Doch im Frühjahr 2020 rückt mit dem Coronavirus plötzlich eine ganz andere Krise in den Vordergrund – alles andere ist mit einem Schlag aus der Öffentlichkeit weggefegt. Praktisch über Nacht steht alles still. Keine Autos mehr auf den Strassen, keine Flugzeuge mehr am Himmel, keine Schule und vor allem keine Demonstrationen mehr in den Strassen.

Nun müssen die jungen Bewegten für ihren Kampf neue Kanäle suchen. In ihren Zimmern eingesperrt, träumen sie davon, dass die Gesundheitskrise schlussendlich auch zu einem neuem Bewusstsein führen wird. Wenn das Leben ohne Vorwarnung heruntergefahren und unter Quarantäne gestellt werden kann, um sich vor dem Virus und der Covid-19-Pandemie zu schützen, warum sollten wir nicht auch unser Verhalten ändern können, um unsere Erde etwas besser zu bewahren?

Doch wieder einmal hält Ernüchterung Einzug. "Es passiert nichts. Die Menschen wollen zu dem zurückkehren, das sie vorher hatten, obschon wir wissen, dass es nicht funktioniert", klagt Jeanne.

"Der Lockdown hat den Demonstrationen zweifelsohne einen Riegel vorgeschoben. Aber der Wunsch nach Veränderung, die Ideen und die Energie sind bei diesen jungen Leuten immer noch sehr wach", beobachtet Bordone. Viele der Aktivist*innen entschieden sich jetzt für ein politisches Engagement, um ihre Anliegen voranzubringen.

"Sie sind sich bewusst geworden, dass sie die Macht haben, die Dinge auf dieser Ebene zu verändern", sagt er. Einige sind auch versucht, sich etwas radikaleren Bewegungen zuzuwenden. Wie z.B. Extinction Rebellion, einer internationalen Organisation, die auf Aktionen des gewaltlosen zivilen Ungehorsams setzt, um Regierungen zum Handeln zu bewegen.

Die verschiedenen Schweizer Klimabewegungen sind sich einig, dass Streiks nicht mehr ausreichen.

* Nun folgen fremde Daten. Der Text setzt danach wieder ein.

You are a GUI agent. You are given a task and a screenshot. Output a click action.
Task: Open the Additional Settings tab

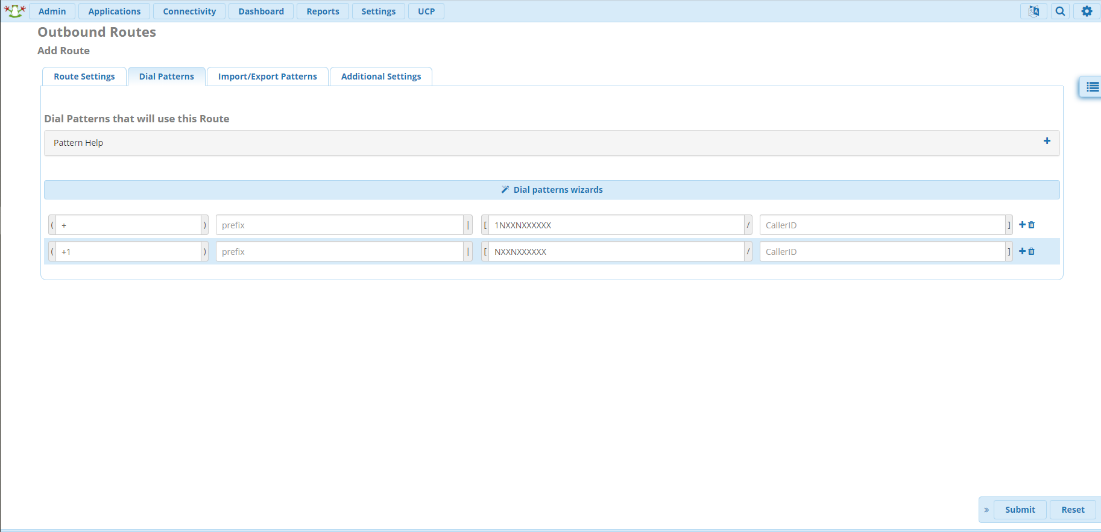click(x=381, y=77)
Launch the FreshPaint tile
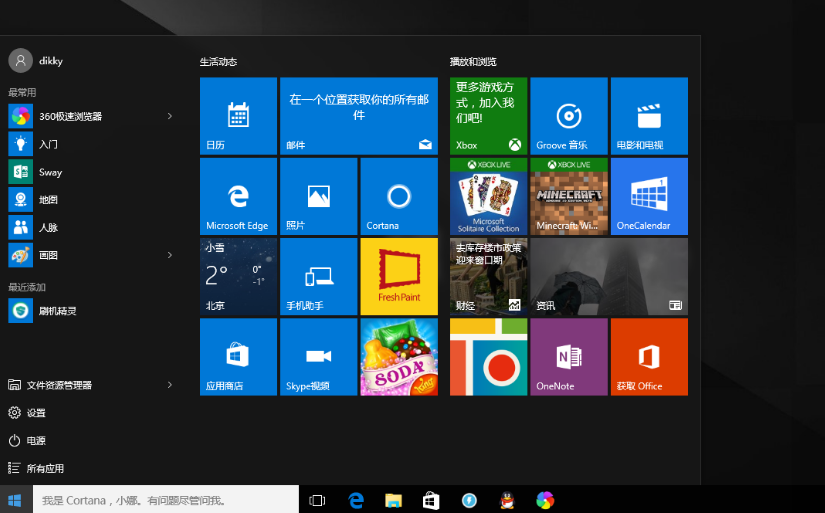 399,276
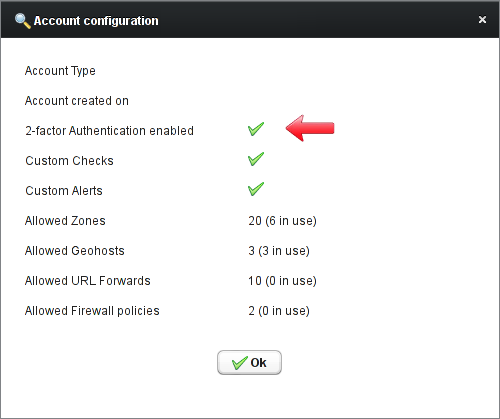Click the Allowed Zones label
Screen dimensions: 500x419
(65, 221)
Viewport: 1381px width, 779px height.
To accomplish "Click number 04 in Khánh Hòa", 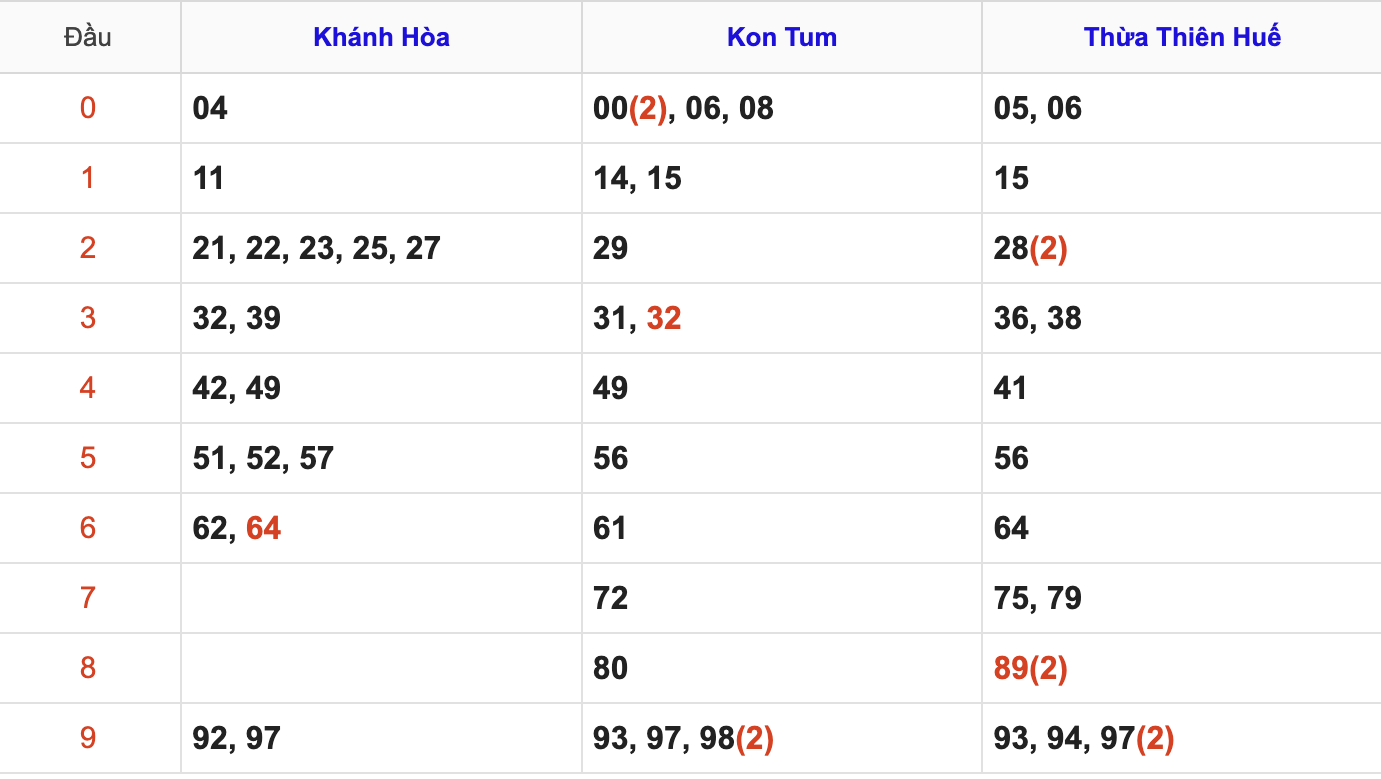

Vom 20. bis 25. September organisieren sie daher eine Woche des "massiven gewaltlosen zivilen Ungehorsams", bei dem sie die nächsten Schritte in ihrem Kampf ausloten wollen.

"Ich habe den Eindruck, dass zwar die Alarmglocke geläutet wurde, dass aber noch immer zu wenig Menschen wirklich aufgewacht sind", lautet das Fazit von Nina.